### [EXERCISE]
Here are the records. Write out exactly the lines between the one holding "Screenshot is 1634x2268." and the one holding "sph_bessel (112, 461)", inclusive.

### [SUPPLIED RECORDS]
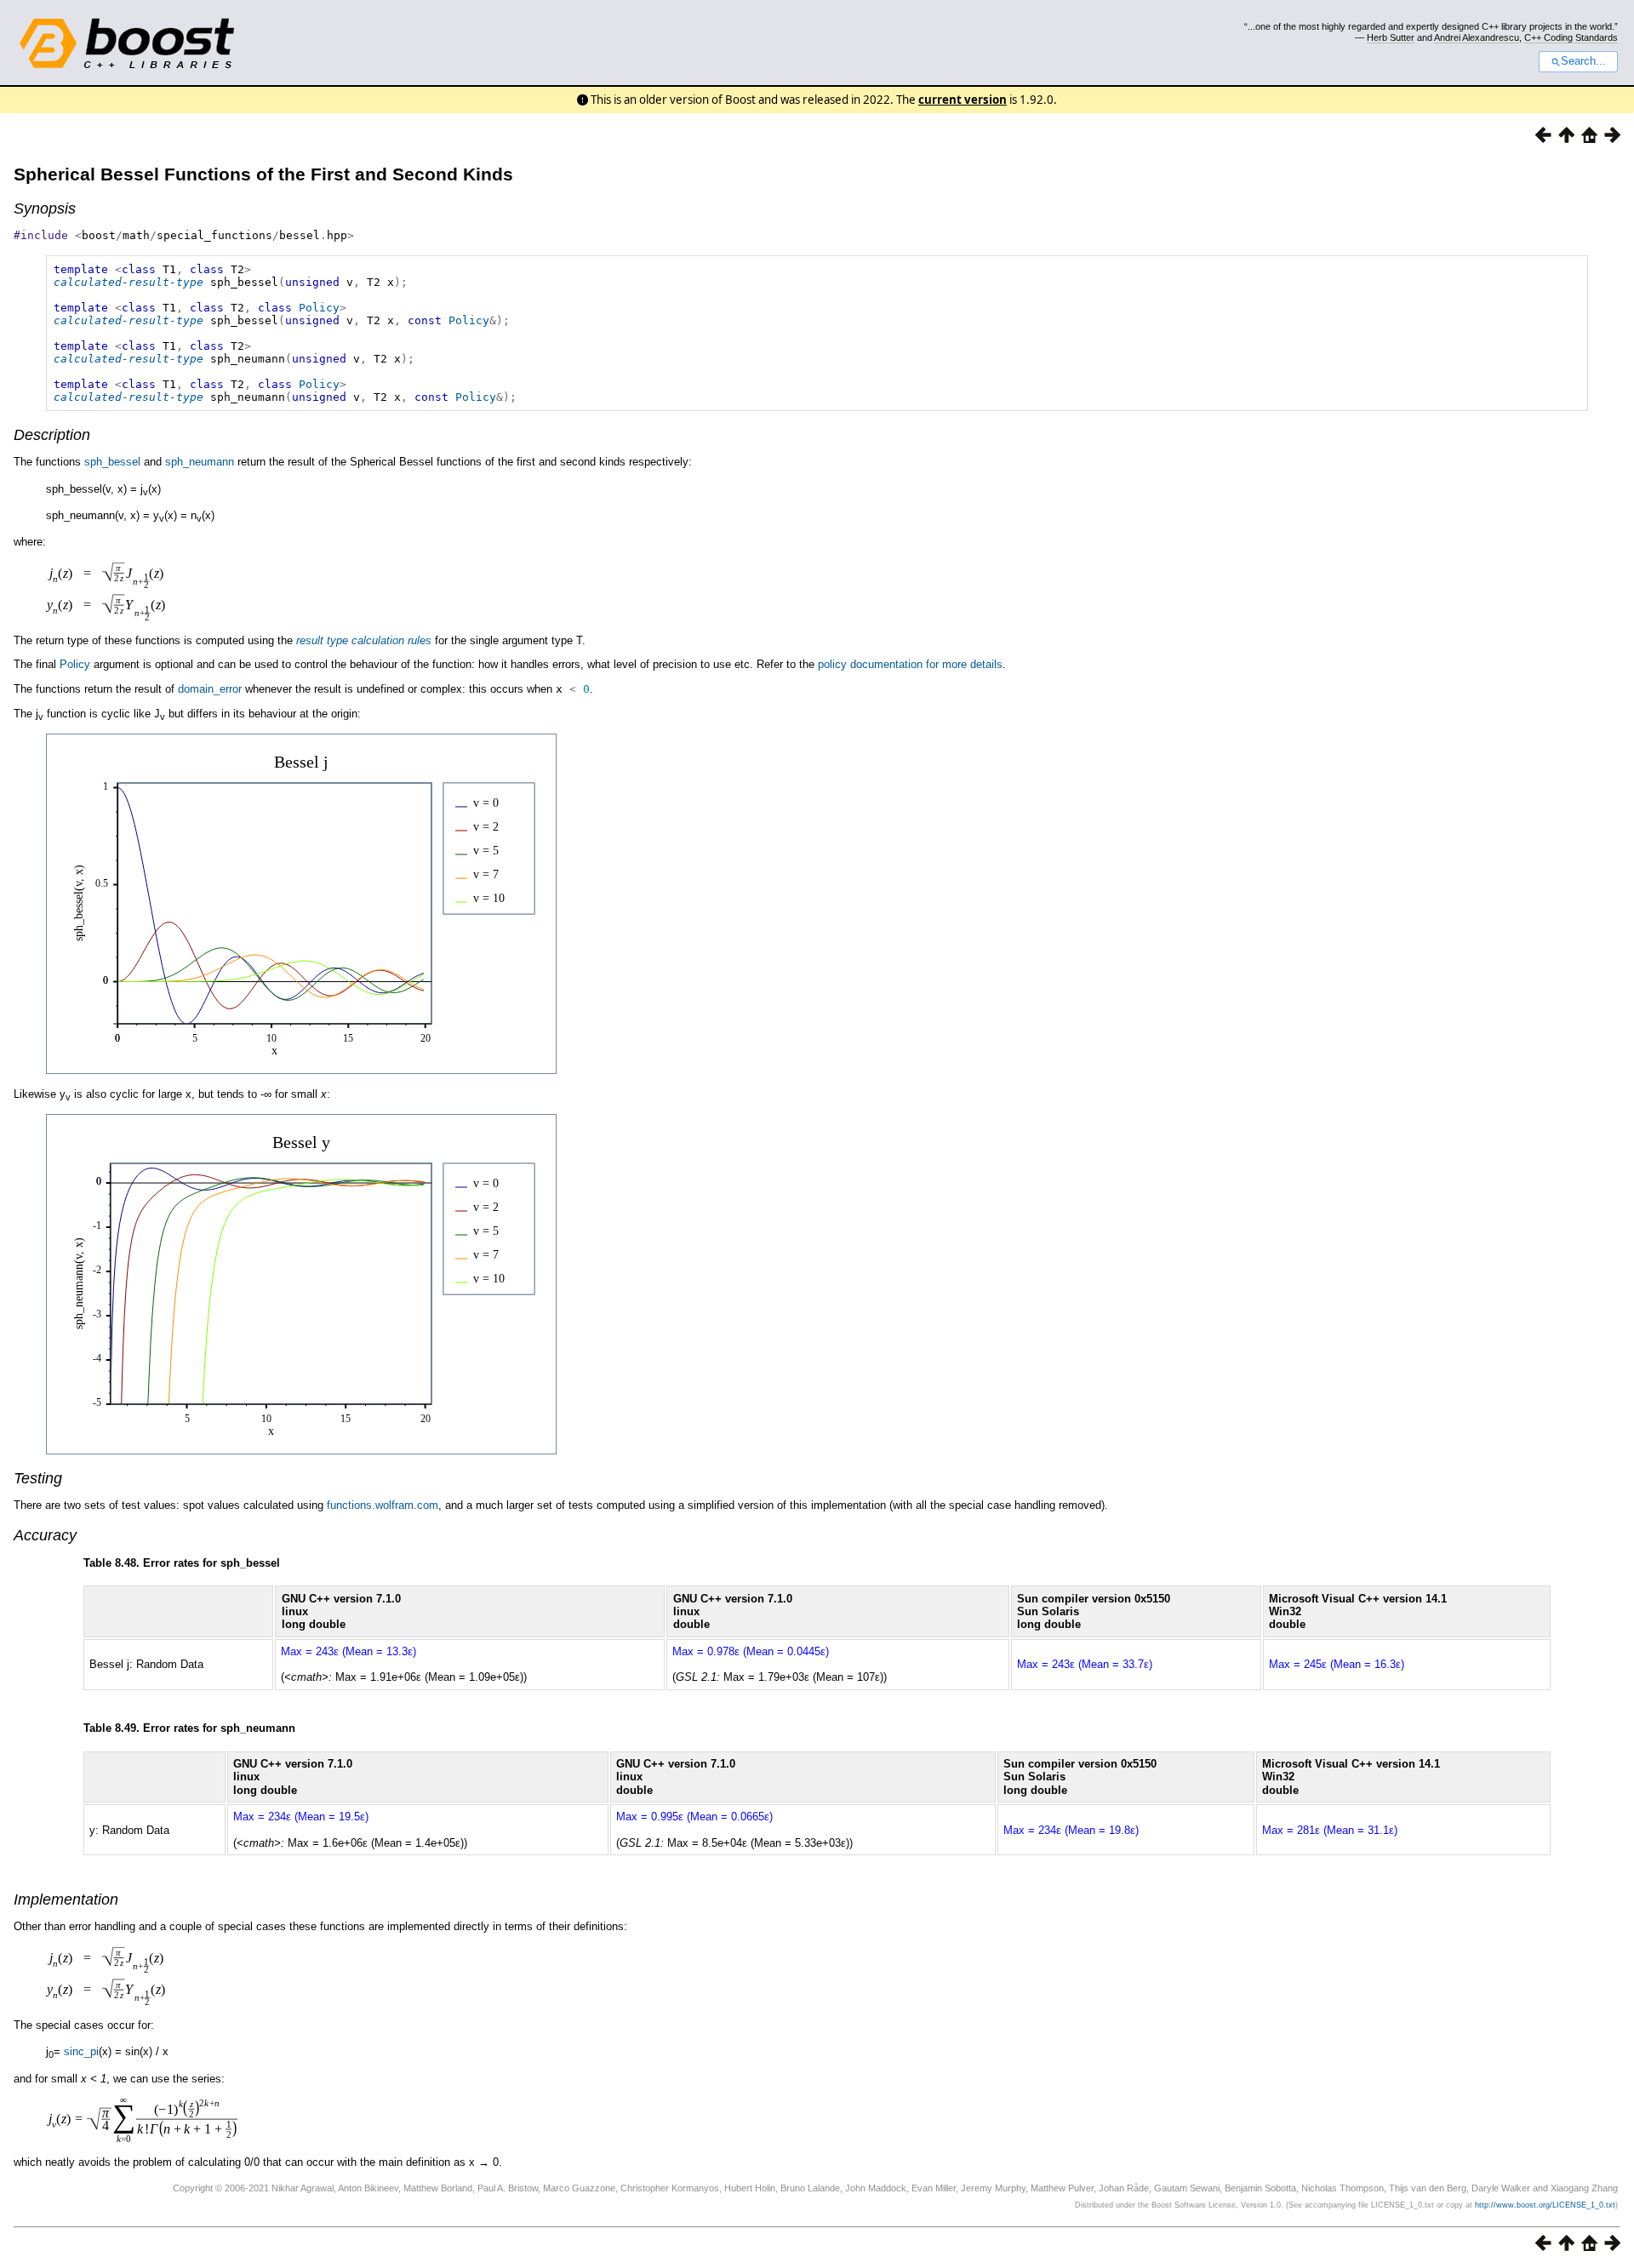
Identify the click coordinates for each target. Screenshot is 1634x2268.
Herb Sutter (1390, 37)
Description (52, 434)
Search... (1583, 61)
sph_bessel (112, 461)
---
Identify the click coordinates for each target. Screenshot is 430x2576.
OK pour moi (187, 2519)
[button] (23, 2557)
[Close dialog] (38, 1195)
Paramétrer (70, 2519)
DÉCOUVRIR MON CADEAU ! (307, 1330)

### [ANSWER TO THE EXERCISE]
Identify the click coordinates for each target. Screenshot is 1634x2268.
Herb Sutter (1390, 37)
Description (52, 434)
Search... (1583, 61)
sph_bessel (112, 461)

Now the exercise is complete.